課題:
• A. 爪先起こし運動の文章によると、この運動には何種類ありますか？
• B. 爪先起こし運動の文章から、「爪先起こし運動は、床に座って」から「両足をまっすぐに伸ばします。」までを一字一句そのまま書き写してください。
• C. 爪先起こし運動の文章では、立ち姿勢で行う運動を控えるべきなのはどのような人だとされていますか？

爪先起こし運動は、床に座って行う運動、立ち姿勢で行う運動、イスに座って行う運動の3種類があり、どの姿勢でも爪先を起こしてふくらはぎを伸ばすのが基本動作になります。
a. 床に座って行う運動
リラックスした状態で床に腰を下ろし、両手を後ろについて体を支えます。かかとを前に押し出すようにして両足をまっすぐに伸ばします。
両足の爪先を時計回りにゆっくりと10回転させて、続いて反時計回りでも爪先を10回転させます。以上の動作を朝・昼・晩に行います。
b. 立ち姿勢で行う運動
痛みやしびれが強い人、また体力に自信のない人は控えましょう。
壁やイスの背につかまり、両足を肩幅に開きます。爪先で立って3~5秒数えたらゆっくりとかかとを下ろし、続いて爪先を上げて3~5秒数えたらゆっくりと爪先を下ろします。この動作を左右交互に5回ずつくり返します。
次に、壁に手をつき右足を1歩後ろに下げて、壁を押すようにしてふくらはぎを10秒伸ばします。左足でも同様に行います。この動作を左右交互に5回ずつくり返します。
c. イスに座って行う運動
イスに座って、症状が出ている側の足を前に伸ばします。床にかかとをつけたまま、症状が出ている側の足の爪先を天井に向けて起こし、ふくらはぎを10秒伸ばします。
右足伸ばします。床にかかとをつけたまま右斜め45度の方向に開き、ふくらはぎを10秒伸ばします。続いて左足も同様に行います。
体をイスの右側にずらして右足を後ろに下げます。床に爪先をつけて、アキレス腱を伸ばす要領でふくらはぎを10秒伸ばします。続いて左足も同様に行います。

確認用データ:
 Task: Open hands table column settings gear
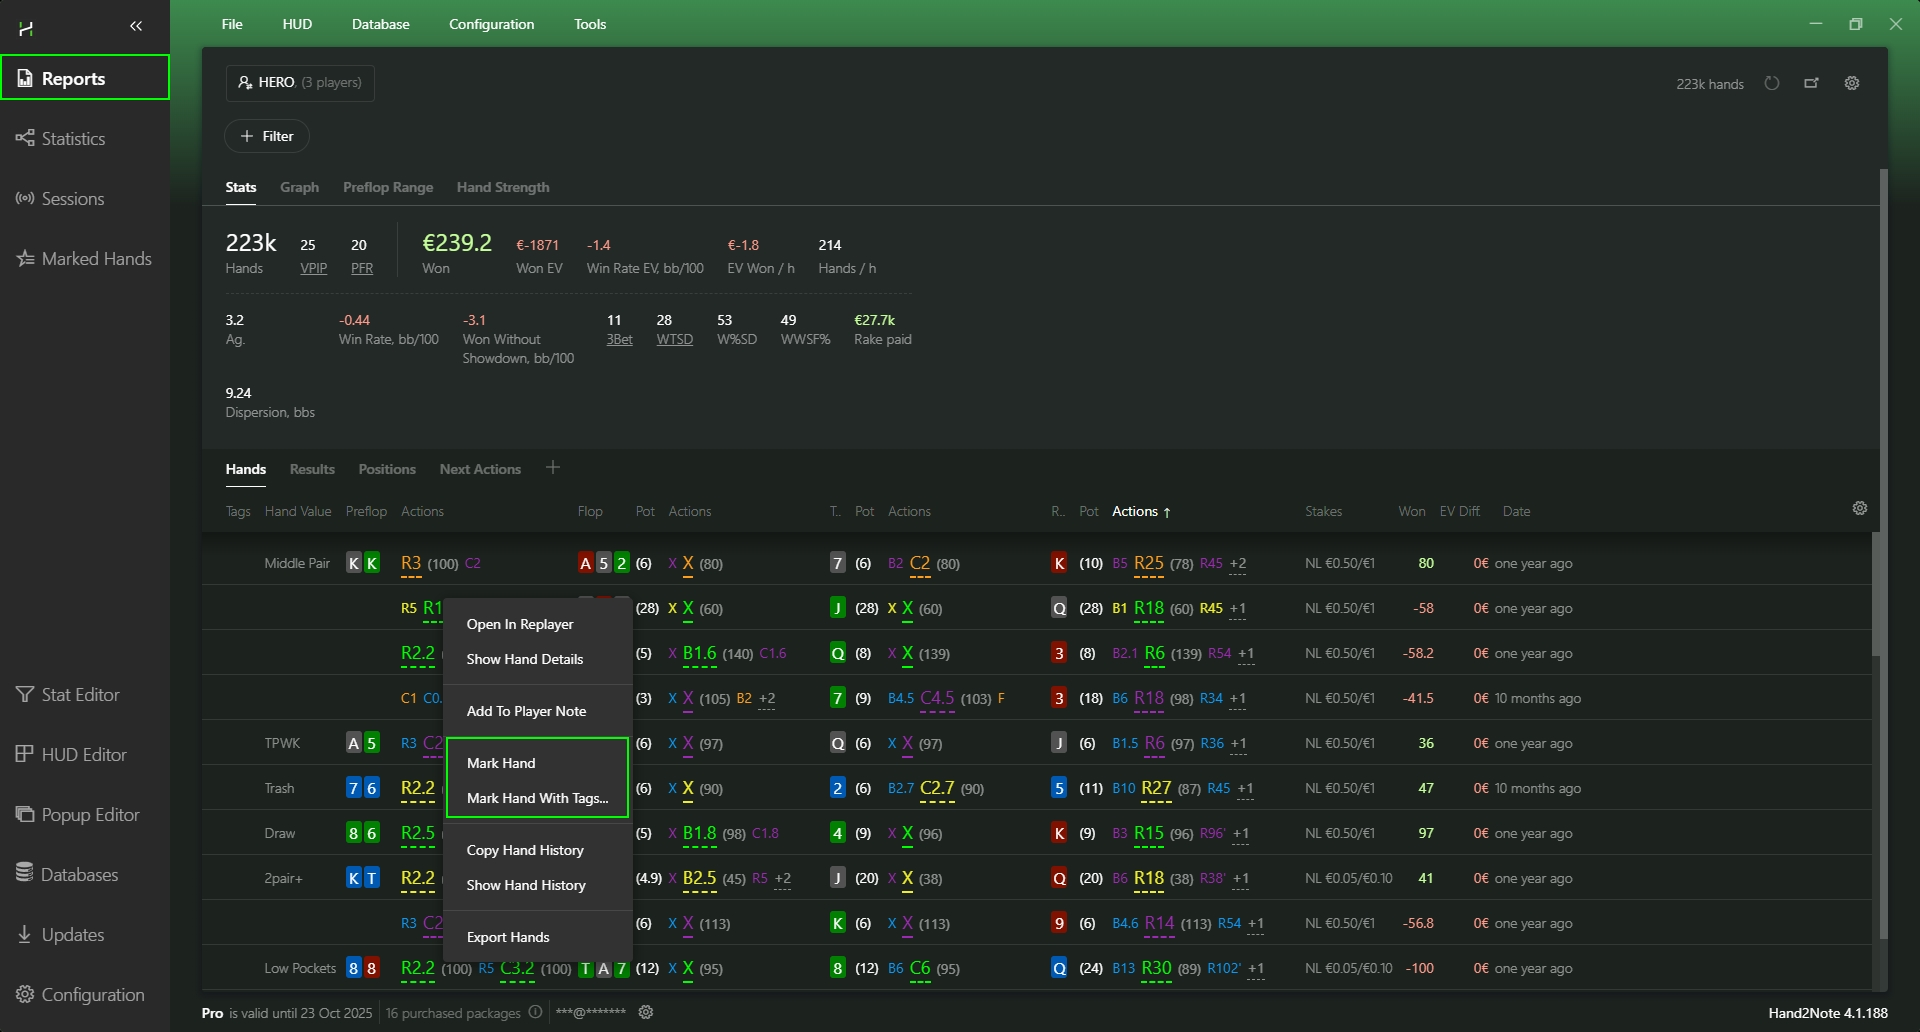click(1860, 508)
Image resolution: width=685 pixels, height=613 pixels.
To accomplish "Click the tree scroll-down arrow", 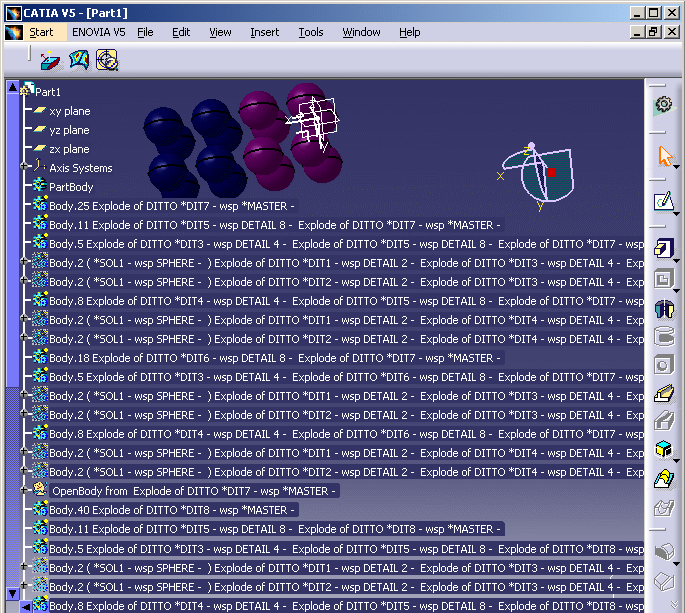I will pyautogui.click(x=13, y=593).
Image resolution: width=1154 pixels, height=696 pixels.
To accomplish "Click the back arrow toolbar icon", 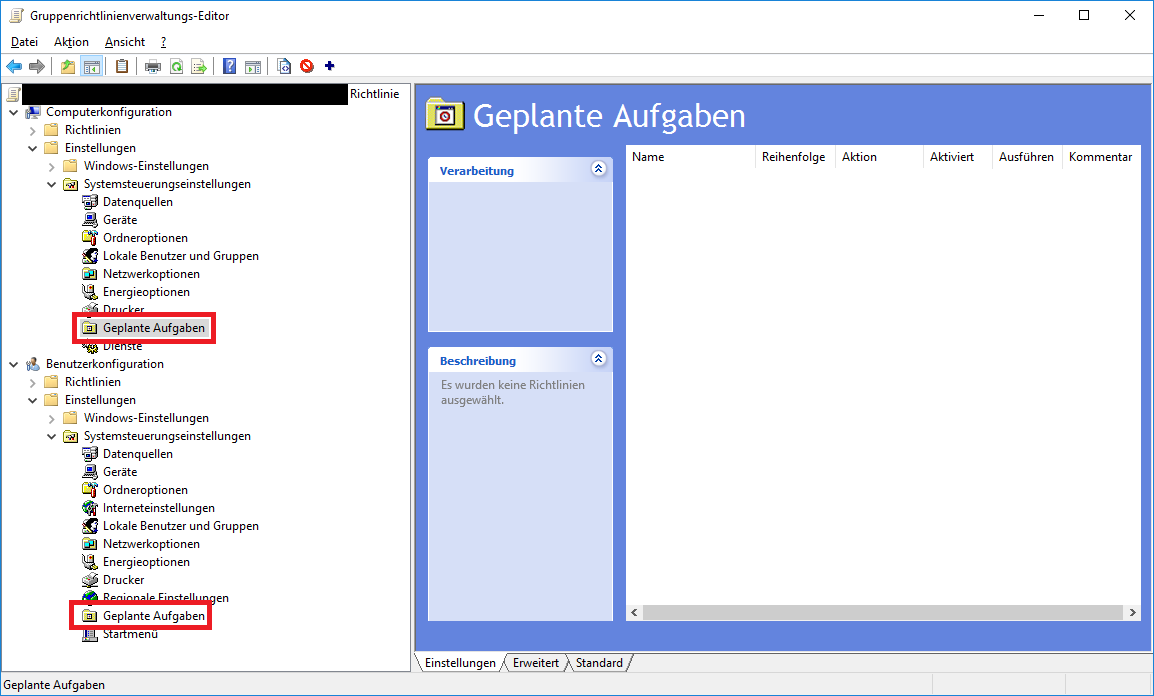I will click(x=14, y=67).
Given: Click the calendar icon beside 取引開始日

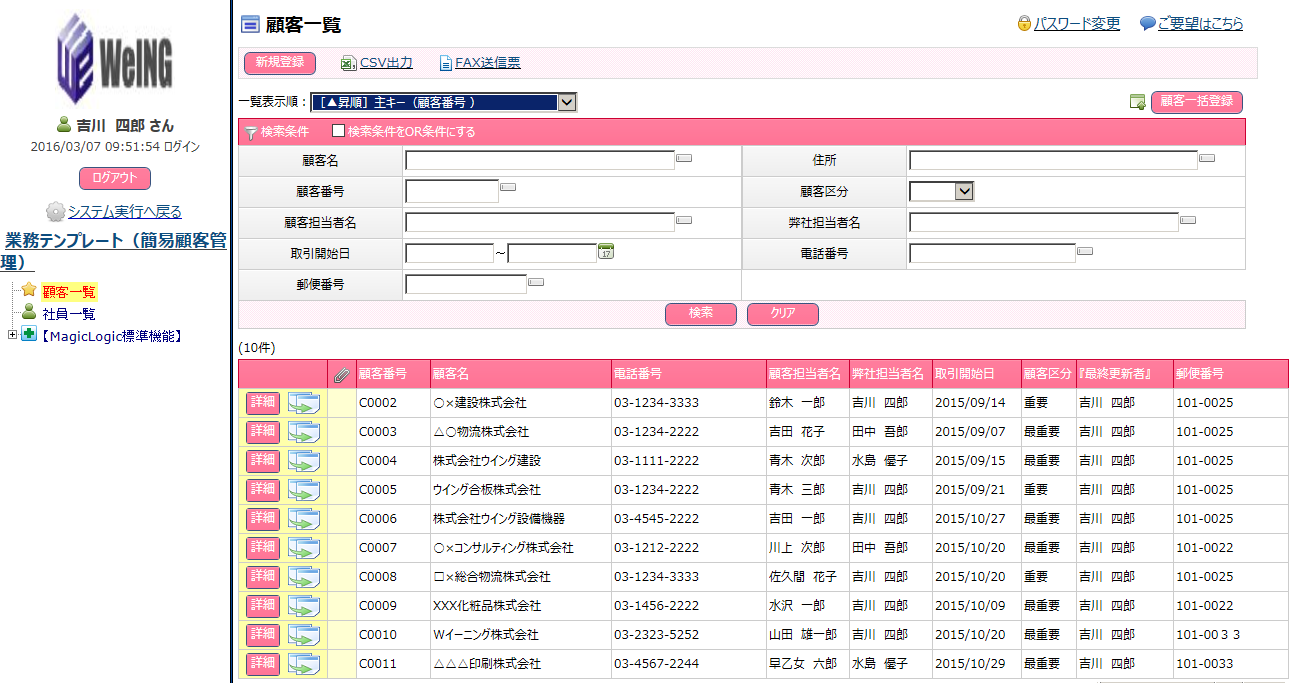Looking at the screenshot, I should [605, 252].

* * *

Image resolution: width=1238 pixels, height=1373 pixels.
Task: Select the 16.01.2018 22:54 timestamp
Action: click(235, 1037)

解答一覧:
• A. 床に座って行う運動、立ち姿勢で行う運動、イスに座って行う運動の3種類です。

• B.
爪先起こし運動は、床に座って行う運動、立ち姿勢で行う運動、イスに座って行う運動の3種類があり、どの姿勢でも爪先を起こしてふくらはぎを伸ばすのが基本動作になります。
a. 床に座って行う運動
リラックスした状態で床に腰を下ろし、両手を後ろについて体を支えます。かかとを前に押し出すようにして両足をまっすぐに伸ばします。

• C. 痛みやしびれが強い人と、体力に自信のない人です。